● 悪魔の法典(4)
チェックメイト 
 第4条「裁判官は、たとえ当事者が乗り気でなくても、判決で自分が書かざるを得なくなる結論が妥当ではないと思えば、いつでも何度でも繰り返し和解を勧告して説得を試みることができる。」(民事訴訟法89条)


 できることなら、全ての紛争は、納得づくの和解で解決することが望ましい。それは、裁判所の外の世間でもそうだが、裁判所に事件として持ち込まれてからも同様である。法律では割り切れない問題が少なくないからである。
 特に、調停前置主義が採用されている、人事訴訟を含む家庭事件ではとりわけそうである。
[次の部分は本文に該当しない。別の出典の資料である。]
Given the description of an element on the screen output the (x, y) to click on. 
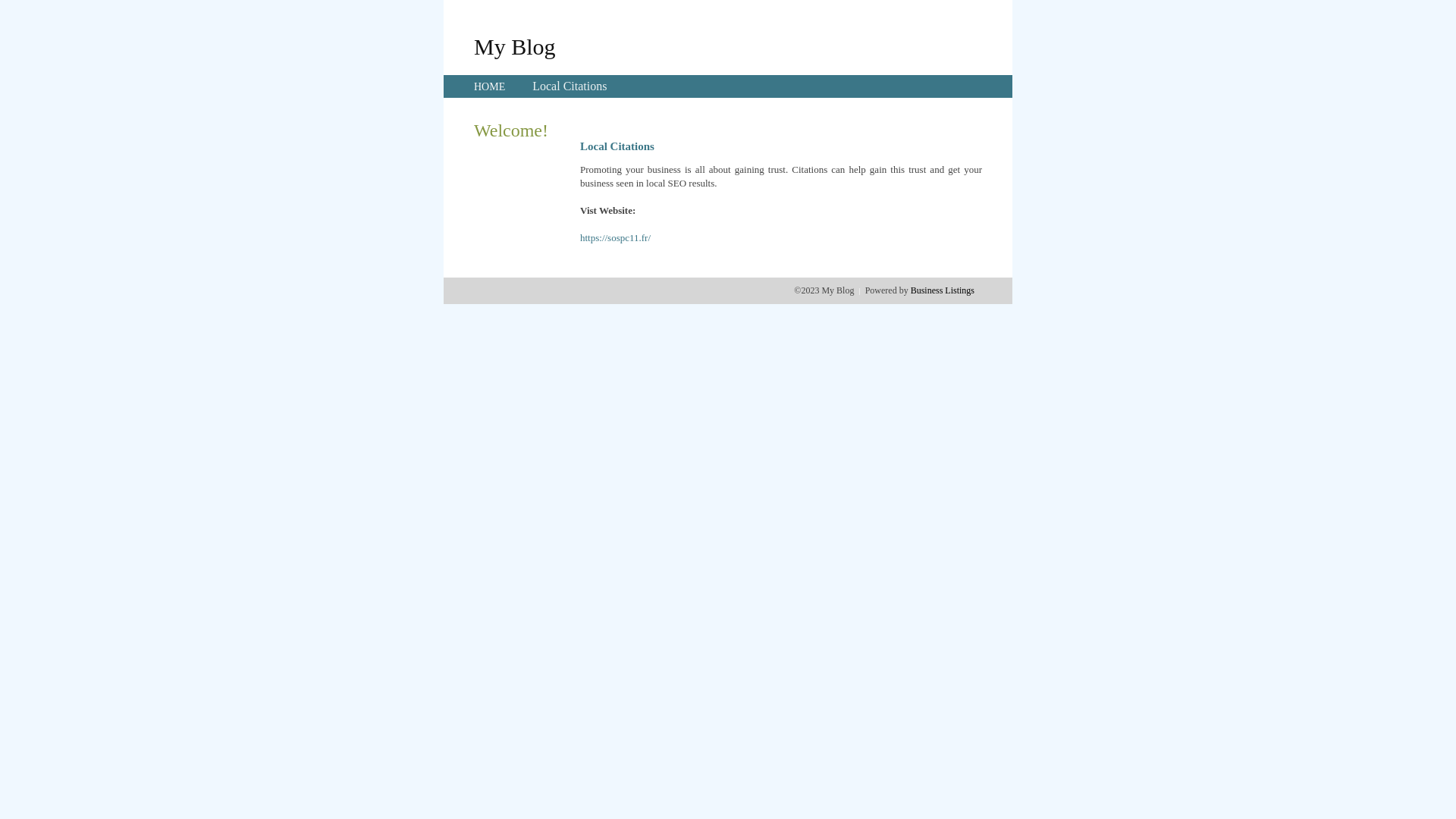
https://sospc11.fr/ Element type: text (615, 237)
My Blog Element type: text (514, 46)
Business Listings Element type: text (942, 290)
HOME Element type: text (489, 86)
Local Citations Element type: text (569, 85)
Given the description of an element on the screen output the (x, y) to click on. 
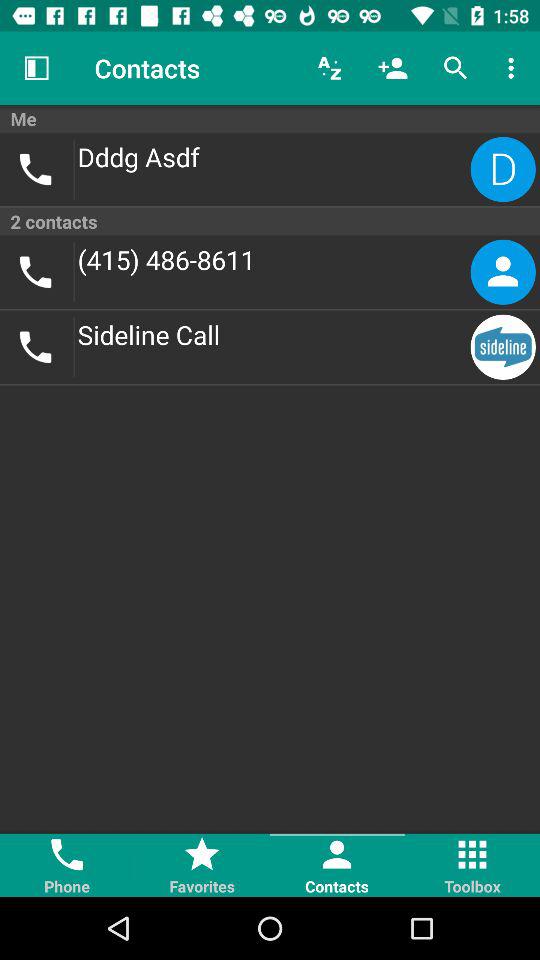
turn off item next to the contacts icon (36, 68)
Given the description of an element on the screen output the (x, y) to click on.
中には調停を即刻打ち切ることを要求したり、本訴になった以上は和解は無理だと言い放つ弁護士もいるが、離婚調停の約半分は成立するし、離婚訴訟の約半分も和解で解決しているのが実情である。

 和解をあきらめないというのは、裁判官に必要とされる粘り強さの現れでもある。「できない和解を打ち切ったところから本当の和解が始まる」との名言を吐いた裁判官もいた。

 もっとも、これをやり過ぎると、和解の強要と非難されかねないし、判決を書くのが面倒なだけではないかと見下されかねないから、やはり程々にせざるを得ない。